Start RECORDS FOR THIS TASK

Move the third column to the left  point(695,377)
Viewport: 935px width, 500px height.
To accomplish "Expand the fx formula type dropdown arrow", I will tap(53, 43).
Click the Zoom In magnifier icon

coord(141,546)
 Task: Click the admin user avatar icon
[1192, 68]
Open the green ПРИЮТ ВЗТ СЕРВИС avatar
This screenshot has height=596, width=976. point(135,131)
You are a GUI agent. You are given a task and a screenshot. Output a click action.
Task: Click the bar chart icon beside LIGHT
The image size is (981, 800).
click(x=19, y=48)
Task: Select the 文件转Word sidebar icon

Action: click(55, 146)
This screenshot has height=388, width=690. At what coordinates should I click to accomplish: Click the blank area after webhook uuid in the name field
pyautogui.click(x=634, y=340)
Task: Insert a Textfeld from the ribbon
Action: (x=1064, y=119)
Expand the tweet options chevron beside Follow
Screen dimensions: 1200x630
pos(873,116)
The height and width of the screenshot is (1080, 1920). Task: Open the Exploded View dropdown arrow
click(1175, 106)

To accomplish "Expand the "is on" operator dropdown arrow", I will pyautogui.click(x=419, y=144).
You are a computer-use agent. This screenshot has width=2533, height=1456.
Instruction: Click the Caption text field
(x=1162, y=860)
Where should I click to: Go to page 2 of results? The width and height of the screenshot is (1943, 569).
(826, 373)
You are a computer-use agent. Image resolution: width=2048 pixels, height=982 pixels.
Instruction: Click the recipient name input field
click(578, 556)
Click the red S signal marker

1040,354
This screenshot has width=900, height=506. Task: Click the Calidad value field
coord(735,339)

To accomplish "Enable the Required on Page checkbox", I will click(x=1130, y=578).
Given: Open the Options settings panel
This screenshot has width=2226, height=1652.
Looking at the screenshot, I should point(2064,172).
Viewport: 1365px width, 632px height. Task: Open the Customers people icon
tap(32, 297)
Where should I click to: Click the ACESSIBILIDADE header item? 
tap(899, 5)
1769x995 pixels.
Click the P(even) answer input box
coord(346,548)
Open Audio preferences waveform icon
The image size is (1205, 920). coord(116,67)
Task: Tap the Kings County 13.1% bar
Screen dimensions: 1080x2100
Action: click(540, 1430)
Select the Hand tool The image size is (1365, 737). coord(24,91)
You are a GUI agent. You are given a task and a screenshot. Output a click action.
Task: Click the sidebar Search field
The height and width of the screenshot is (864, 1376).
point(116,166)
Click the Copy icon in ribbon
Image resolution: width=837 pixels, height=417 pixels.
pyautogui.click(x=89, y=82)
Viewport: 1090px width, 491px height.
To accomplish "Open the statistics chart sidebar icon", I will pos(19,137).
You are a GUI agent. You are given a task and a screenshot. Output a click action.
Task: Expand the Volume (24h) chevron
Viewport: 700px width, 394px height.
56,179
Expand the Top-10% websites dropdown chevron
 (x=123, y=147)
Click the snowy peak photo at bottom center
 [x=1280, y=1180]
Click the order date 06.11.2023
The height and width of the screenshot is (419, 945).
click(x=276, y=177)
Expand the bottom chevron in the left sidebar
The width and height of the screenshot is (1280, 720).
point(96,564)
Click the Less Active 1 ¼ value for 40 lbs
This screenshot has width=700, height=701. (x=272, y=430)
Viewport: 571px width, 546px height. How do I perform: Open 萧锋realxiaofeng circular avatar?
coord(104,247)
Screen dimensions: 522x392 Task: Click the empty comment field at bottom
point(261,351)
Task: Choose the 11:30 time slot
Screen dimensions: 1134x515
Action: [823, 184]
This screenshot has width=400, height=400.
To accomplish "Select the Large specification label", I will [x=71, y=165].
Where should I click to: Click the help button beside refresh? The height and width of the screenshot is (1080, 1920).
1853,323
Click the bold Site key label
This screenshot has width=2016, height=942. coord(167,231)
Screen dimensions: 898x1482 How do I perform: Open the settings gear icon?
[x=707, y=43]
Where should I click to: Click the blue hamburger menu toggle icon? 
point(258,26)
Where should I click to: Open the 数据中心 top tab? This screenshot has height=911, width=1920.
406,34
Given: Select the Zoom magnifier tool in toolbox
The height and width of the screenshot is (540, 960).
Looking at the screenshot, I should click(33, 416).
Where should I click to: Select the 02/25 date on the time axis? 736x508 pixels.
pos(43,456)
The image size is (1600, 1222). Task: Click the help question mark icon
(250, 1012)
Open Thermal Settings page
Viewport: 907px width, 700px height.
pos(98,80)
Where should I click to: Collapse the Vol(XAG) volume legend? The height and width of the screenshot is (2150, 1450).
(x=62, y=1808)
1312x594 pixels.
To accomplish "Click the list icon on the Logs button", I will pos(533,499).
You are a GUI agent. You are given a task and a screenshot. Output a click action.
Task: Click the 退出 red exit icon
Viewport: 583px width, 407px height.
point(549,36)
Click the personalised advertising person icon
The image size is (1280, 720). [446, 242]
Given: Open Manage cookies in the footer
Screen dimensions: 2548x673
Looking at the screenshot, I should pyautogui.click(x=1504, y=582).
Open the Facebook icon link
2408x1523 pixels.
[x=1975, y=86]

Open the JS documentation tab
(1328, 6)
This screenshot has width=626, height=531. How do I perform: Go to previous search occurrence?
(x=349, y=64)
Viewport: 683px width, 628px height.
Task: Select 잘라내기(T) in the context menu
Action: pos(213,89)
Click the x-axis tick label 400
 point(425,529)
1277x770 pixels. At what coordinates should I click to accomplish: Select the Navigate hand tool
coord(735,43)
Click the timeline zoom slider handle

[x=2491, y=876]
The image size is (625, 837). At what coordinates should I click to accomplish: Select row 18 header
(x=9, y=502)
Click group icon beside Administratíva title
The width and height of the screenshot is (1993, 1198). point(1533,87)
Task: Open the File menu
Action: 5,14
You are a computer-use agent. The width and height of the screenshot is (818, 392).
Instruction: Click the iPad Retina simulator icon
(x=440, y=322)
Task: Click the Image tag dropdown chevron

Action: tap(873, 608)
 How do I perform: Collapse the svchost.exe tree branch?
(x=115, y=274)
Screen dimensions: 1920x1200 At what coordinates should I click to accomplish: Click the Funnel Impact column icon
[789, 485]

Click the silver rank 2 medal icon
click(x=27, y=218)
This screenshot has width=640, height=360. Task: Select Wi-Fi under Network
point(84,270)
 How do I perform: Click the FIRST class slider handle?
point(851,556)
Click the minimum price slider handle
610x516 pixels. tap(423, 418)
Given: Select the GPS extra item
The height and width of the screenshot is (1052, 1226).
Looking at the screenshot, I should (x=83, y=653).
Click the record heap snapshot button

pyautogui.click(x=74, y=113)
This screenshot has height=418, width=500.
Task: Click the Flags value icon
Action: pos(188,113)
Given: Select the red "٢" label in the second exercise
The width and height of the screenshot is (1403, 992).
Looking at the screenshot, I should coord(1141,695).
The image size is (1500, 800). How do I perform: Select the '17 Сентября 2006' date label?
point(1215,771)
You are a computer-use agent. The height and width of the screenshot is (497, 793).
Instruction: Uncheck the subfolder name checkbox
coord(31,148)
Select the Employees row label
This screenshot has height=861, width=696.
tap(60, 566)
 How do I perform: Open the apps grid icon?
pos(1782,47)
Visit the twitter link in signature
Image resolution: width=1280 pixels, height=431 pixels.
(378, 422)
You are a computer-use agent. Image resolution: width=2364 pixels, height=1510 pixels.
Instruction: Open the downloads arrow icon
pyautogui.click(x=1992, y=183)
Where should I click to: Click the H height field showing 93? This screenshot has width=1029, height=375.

End RECORDS FOR THIS TASK

▶ [WHAT IS ASKED]: Render the material above as a numbered list, leaving out the blank lines.

▶ [EXPECTED OUTPUT]:
1. Move the third column to the left  point(695,377)
2. Viewport: 935px width, 500px height.
3. To accomplish "Expand the fx formula type dropdown arrow", I will tap(53, 43).
4. Click the Zoom In magnifier icon
5. coord(141,546)
6.  Task: Click the admin user avatar icon
7. [1192, 68]
8. Open the green ПРИЮТ ВЗТ СЕРВИС avatar
9. This screenshot has height=596, width=976. point(135,131)
10. You are a GUI agent. You are given a task and a screenshot. Output a click action.
11. Task: Click the bar chart icon beside LIGHT
12. The image size is (981, 800).
13. click(x=19, y=48)
14. Task: Select the 文件转Word sidebar icon
15. Action: click(55, 146)
16. This screenshot has height=388, width=690. At what coordinates should I click to accomplish: Click the blank area after webhook uuid in the name field
17. pyautogui.click(x=634, y=340)
18. Task: Insert a Textfeld from the ribbon
19. Action: (x=1064, y=119)
20. Expand the tweet options chevron beside Follow
21. Screen dimensions: 1200x630
22. pos(873,116)
23. The height and width of the screenshot is (1080, 1920). Task: Open the Exploded View dropdown arrow
24. click(1175, 106)
25. To accomplish "Expand the "is on" operator dropdown arrow", I will pyautogui.click(x=419, y=144).
26. You are a computer-use agent. This screenshot has width=2533, height=1456.
27. Instruction: Click the Caption text field
28. (x=1162, y=860)
29. Where should I click to: Go to page 2 of results? The width and height of the screenshot is (1943, 569).
30. (826, 373)
31. You are a computer-use agent. Image resolution: width=2048 pixels, height=982 pixels.
32. Instruction: Click the recipient name input field
33. click(578, 556)
34. Click the red S signal marker
35. 1040,354
36. This screenshot has width=900, height=506. Task: Click the Calidad value field
37. coord(735,339)
38. To accomplish "Enable the Required on Page checkbox", I will click(x=1130, y=578).
39. Given: Open the Options settings panel
40. This screenshot has width=2226, height=1652.
41. Looking at the screenshot, I should point(2064,172).
42. Viewport: 1365px width, 632px height. Task: Open the Customers people icon
43. tap(32, 297)
44. Where should I click to: Click the ACESSIBILIDADE header item? 
45. tap(899, 5)
46. 1769x995 pixels.
47. Click the P(even) answer input box
48. coord(346,548)
49. Open Audio preferences waveform icon
50. The image size is (1205, 920). coord(116,67)
51. Task: Tap the Kings County 13.1% bar
52. Screen dimensions: 1080x2100
53. Action: click(540, 1430)
54. Select the Hand tool The image size is (1365, 737). coord(24,91)
55. You are a GUI agent. You are given a task and a screenshot. Output a click action.
56. Task: Click the sidebar Search field
57. The height and width of the screenshot is (864, 1376).
58. point(116,166)
59. Click the Copy icon in ribbon
60. Image resolution: width=837 pixels, height=417 pixels.
61. pyautogui.click(x=89, y=82)
62. Viewport: 1090px width, 491px height.
63. To accomplish "Open the statistics chart sidebar icon", I will pos(19,137).
64. You are a GUI agent. You are given a task and a screenshot. Output a click action.
65. Task: Expand the Volume (24h) chevron
66. Viewport: 700px width, 394px height.
67. 56,179
68. Expand the Top-10% websites dropdown chevron
69.  (x=123, y=147)
70. Click the snowy peak photo at bottom center
71.  [x=1280, y=1180]
72. Click the order date 06.11.2023
73. The height and width of the screenshot is (419, 945).
74. click(x=276, y=177)
75. Expand the bottom chevron in the left sidebar
76. The width and height of the screenshot is (1280, 720).
77. point(96,564)
78. Click the Less Active 1 ¼ value for 40 lbs
79. This screenshot has width=700, height=701. (x=272, y=430)
80. Viewport: 571px width, 546px height. How do I perform: Open 萧锋realxiaofeng circular avatar?
81. coord(104,247)
82. Screen dimensions: 522x392 Task: Click the empty comment field at bottom
83. point(261,351)
84. Task: Choose the 11:30 time slot
85. Screen dimensions: 1134x515
86. Action: [823, 184]
87. This screenshot has width=400, height=400.
88. To accomplish "Select the Large specification label", I will [x=71, y=165].
89. Where should I click to: Click the help button beside refresh? The height and width of the screenshot is (1080, 1920).
90. 1853,323
91. Click the bold Site key label
92. This screenshot has width=2016, height=942. coord(167,231)
93. Screen dimensions: 898x1482 How do I perform: Open the settings gear icon?
94. [x=707, y=43]
95. Where should I click to: Click the blue hamburger menu toggle icon? 
96. point(258,26)
97. Where should I click to: Open the 数据中心 top tab? This screenshot has height=911, width=1920.
98. 406,34
99. Given: Select the Zoom magnifier tool in toolbox
100. The height and width of the screenshot is (540, 960).
101. Looking at the screenshot, I should click(33, 416).
102. Where should I click to: Select the 02/25 date on the time axis? 736x508 pixels.
103. pos(43,456)
104. The image size is (1600, 1222). Task: Click the help question mark icon
105. (250, 1012)
106. Open Thermal Settings page
107. Viewport: 907px width, 700px height.
108. pos(98,80)
109. Where should I click to: Collapse the Vol(XAG) volume legend? The height and width of the screenshot is (2150, 1450).
110. (x=62, y=1808)
111. 1312x594 pixels.
112. To accomplish "Click the list icon on the Logs button", I will pos(533,499).
113. You are a GUI agent. You are given a task and a screenshot. Output a click action.
114. Task: Click the 退出 red exit icon
115. Viewport: 583px width, 407px height.
116. point(549,36)
117. Click the personalised advertising person icon
118. The image size is (1280, 720). [446, 242]
119. Given: Open Manage cookies in the footer
120. Screen dimensions: 2548x673
121. Looking at the screenshot, I should pyautogui.click(x=1504, y=582).
122. Open the Facebook icon link
123. 2408x1523 pixels.
124. [x=1975, y=86]
125. Open the JS documentation tab
126. (1328, 6)
127. This screenshot has width=626, height=531. How do I perform: Go to previous search occurrence?
128. (x=349, y=64)
129. Viewport: 683px width, 628px height.
130. Task: Select 잘라내기(T) in the context menu
131. Action: pos(213,89)
132. Click the x-axis tick label 400
133.  point(425,529)
134. 1277x770 pixels. At what coordinates should I click to accomplish: Select the Navigate hand tool
135. coord(735,43)
136. Click the timeline zoom slider handle
137. [x=2491, y=876]
138. The image size is (625, 837). At what coordinates should I click to accomplish: Select row 18 header
139. (x=9, y=502)
140. Click group icon beside Administratíva title
141. The width and height of the screenshot is (1993, 1198). point(1533,87)
142. Task: Open the File menu
143. Action: 5,14
144. You are a computer-use agent. The width and height of the screenshot is (818, 392).
145. Instruction: Click the iPad Retina simulator icon
146. (x=440, y=322)
147. Task: Click the Image tag dropdown chevron
148. Action: tap(873, 608)
149.  How do I perform: Collapse the svchost.exe tree branch?
150. (x=115, y=274)
151. Screen dimensions: 1920x1200 At what coordinates should I click to accomplish: Click the Funnel Impact column icon
152. [789, 485]
153. Click the silver rank 2 medal icon
154. click(x=27, y=218)
155. This screenshot has width=640, height=360. Task: Select Wi-Fi under Network
156. point(84,270)
157.  How do I perform: Click the FIRST class slider handle?
158. point(851,556)
159. Click the minimum price slider handle
160. 610x516 pixels. tap(423, 418)
161. Given: Select the GPS extra item
162. The height and width of the screenshot is (1052, 1226).
163. Looking at the screenshot, I should (x=83, y=653).
164. Click the record heap snapshot button
165. pyautogui.click(x=74, y=113)
166. This screenshot has height=418, width=500.
167. Task: Click the Flags value icon
168. Action: pos(188,113)
169. Given: Select the red "٢" label in the second exercise
170. The width and height of the screenshot is (1403, 992).
171. Looking at the screenshot, I should coord(1141,695).
172. The image size is (1500, 800). How do I perform: Select the '17 Сентября 2006' date label?
173. point(1215,771)
174. You are a computer-use agent. The height and width of the screenshot is (497, 793).
175. Instruction: Uncheck the subfolder name checkbox
176. coord(31,148)
177. Select the Employees row label
178. This screenshot has height=861, width=696.
179. tap(60, 566)
180.  How do I perform: Open the apps grid icon?
181. pos(1782,47)
182. Visit the twitter link in signature
183. Image resolution: width=1280 pixels, height=431 pixels.
184. (378, 422)
185. You are a computer-use agent. Image resolution: width=2364 pixels, height=1510 pixels.
186. Instruction: Open the downloads arrow icon
187. pyautogui.click(x=1992, y=183)
188. Where should I click to: Click the H height field showing 93? This screenshot has width=1029, height=375.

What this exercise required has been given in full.